Location
- West Memphis, Arkansas United States

District information
- Grades: PK–12
- Schools: 12
- NCES District ID: 0500840

Students and staff
- Students: 5,789
- Teachers: 398.34 (on FTE basis)
- Student–teacher ratio: 14.53

Other information
- Website: www.wmsd.net

= West Memphis School District =

School district in Arkansas

West Memphis School District is a public school district that is headquartered in West Memphis, Arkansas, United States, covering sections of Crittenden and St. Francis counties. It serves most of West Memphis, the municipalities of Anthonyville, Edmondson, Horseshoe Lake, and Hughes, and portions of Jennette and Marion.

==History==
In 2005 the school district changed its attendance boundaries to more evenly distribute elementary school students. This meant that school bus routes for shorter time frames and expenses opened.

Bill Kessinger, superintendent as of 2011, had been in that job since circa the 1980s. He opposed the creation of charter schools in his district.

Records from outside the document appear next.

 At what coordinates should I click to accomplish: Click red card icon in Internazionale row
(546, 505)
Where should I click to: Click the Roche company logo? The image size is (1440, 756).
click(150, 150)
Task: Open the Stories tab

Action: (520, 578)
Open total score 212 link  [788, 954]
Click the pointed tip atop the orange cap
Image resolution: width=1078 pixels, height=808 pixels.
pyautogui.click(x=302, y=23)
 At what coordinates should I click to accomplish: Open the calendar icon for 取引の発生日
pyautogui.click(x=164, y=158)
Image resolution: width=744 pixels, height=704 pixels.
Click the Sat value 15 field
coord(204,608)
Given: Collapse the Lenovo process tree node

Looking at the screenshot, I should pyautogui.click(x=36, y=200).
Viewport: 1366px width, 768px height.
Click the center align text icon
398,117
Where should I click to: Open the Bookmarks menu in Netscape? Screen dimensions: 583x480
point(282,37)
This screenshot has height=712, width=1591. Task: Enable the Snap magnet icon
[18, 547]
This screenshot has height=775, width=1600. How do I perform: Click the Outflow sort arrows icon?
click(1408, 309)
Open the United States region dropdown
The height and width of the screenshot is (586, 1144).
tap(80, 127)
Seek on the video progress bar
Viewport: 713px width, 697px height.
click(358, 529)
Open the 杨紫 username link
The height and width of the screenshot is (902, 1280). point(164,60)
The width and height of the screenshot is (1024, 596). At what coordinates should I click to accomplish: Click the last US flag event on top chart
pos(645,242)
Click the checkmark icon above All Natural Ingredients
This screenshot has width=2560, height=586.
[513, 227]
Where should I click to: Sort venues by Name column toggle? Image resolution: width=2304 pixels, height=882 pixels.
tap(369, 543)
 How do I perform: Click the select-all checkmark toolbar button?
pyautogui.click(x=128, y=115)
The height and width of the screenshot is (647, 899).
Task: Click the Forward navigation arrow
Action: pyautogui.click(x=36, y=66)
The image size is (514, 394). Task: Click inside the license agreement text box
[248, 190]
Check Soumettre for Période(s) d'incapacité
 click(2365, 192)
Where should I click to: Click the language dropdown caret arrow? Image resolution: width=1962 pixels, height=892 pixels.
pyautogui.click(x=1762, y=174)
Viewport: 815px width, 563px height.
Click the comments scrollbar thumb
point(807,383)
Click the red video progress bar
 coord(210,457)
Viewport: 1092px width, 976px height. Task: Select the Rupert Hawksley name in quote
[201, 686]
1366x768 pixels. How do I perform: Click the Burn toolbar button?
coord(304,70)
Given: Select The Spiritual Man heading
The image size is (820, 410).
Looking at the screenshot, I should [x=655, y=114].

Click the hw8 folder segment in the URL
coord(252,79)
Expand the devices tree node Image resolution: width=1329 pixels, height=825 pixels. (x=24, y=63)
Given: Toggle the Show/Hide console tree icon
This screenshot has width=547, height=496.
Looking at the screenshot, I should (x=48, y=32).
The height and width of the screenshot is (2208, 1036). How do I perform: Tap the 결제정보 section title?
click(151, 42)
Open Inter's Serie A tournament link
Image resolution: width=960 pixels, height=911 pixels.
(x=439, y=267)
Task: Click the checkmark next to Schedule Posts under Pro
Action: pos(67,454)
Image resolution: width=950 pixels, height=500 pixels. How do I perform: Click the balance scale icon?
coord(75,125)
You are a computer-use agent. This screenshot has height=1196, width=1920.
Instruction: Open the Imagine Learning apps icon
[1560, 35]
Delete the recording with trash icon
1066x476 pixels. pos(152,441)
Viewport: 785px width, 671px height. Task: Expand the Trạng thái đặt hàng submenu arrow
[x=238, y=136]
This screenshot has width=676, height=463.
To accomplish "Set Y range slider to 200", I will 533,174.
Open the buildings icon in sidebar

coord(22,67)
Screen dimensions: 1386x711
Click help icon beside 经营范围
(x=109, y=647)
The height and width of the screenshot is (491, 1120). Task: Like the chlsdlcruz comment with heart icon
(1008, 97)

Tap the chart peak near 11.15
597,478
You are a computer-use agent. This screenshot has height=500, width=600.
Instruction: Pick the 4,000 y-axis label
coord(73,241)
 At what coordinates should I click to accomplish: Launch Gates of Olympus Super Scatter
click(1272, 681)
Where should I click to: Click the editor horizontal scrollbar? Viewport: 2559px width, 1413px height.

On April 9, 2015, due to the low number of students in the Hughes School District, the Arkansas Board of Education voted to consolidate the Hughes district into the West Memphis district 7-1.

==Demographics==
Circa 2004 the district had about 6,200 students. In 2011 this was down to 5,700, a decline by about 8%. In the 2010-2011 school year, 100 African-American students left the school district. A 2011 Arkansas Legislature report stated that West Memphis district officials did not know the reason behind the enrollment declines.

== Student achievement ==
In 2008 the State of Arkansas had labeled one of its schools as needing improvement for six years, another for five, and at four others for at least one year. By 2010 West Memphis High School was about to improve its status and only three others also had that needing improvement status.

== Schools ==
High schools:
- Academies of West Memphis High School, 10-12
  - The Academies of West Memphis High School was the first conversion charter high school in Arkansas to partner with a community college in providing academic, career, and technical education. AWM was approved by the Arkansas State Board of Education in January 2014

Junior high schools:
- West Junior High School, 7-9
  - Most Hughes junior high-aged students post-2015 were transferred to West Junior High School. In 2015, the State of Arkansas ranked the school a "C" under state accountability ratings.
- Wonder Junior High School, 7-9

Elementary schools:
- Bragg Elementary School, K-6
- Faulk Elementary School, K-6
  - From 2005 to 2011 it was the West Memphis elementary school that had the second steepest decline in the number of students. Most Hughes elementary-aged students post-2015 were transferred to Faulk Elementary. In 2015, the State of Arkansas ranked the school a "D" under state accountability ratings. The 2011 legislature report stated that it consistently had issues with "school improvement".
- Maddux Elementary School, K-6
- Richland Elementary School, K-6
  - From 2005 to 2011 its enrollment increased. In 2011 79% of its students were white. In the state test scores, 96.2% of the students achieved at least proficiency in mathematics while 93.3% did the same with mathematics. The 2011 legislature report called it "high achieving", and "one of the highest achieving schools" in Arkansas. In 2011, Richland Elementary received top honors from the U.S. Department of Education (ED) in being named a National Blue Ribbon School.
- Weaver Elementary School, K-6
  - The 2011 legislature report stated that it consistently had issues with "school improvement".
- Jackson-Wonder Elementary School, K-6
  - It is located in the former high school facility. Its enrollment declined due to a 2005 change in school bus routes and the establishment of a low income housing unit, in another attendance zone, that took students previously zoned to Wonder Elementary. In 2005 it had 682 students. In 2011 it had 560 students, with 97% eligible for school meals at a reduced cost or no cost, and 99% of the students were African-American. From 2005 to 2011 it was the West Memphis elementary school that had the steepest decline in the number of students. The 2011 legislature report stated that it consistently had issues with "school improvement". The same report stated that multiple parents of Wonder Elementary students were alumni of Wonder Elementary and that they "feel a strong connection with the school and are not interested in their children attending another school just because it has higher test scores."

== Transportation ==
Typically school bus commute times from Hughes to West Memphis are about one hour each way due to the bus making multiple stops; without stops the commute would take about thirty minutes. In winter periods Hughes students depart from school and/or arrive from home when the sun is not out.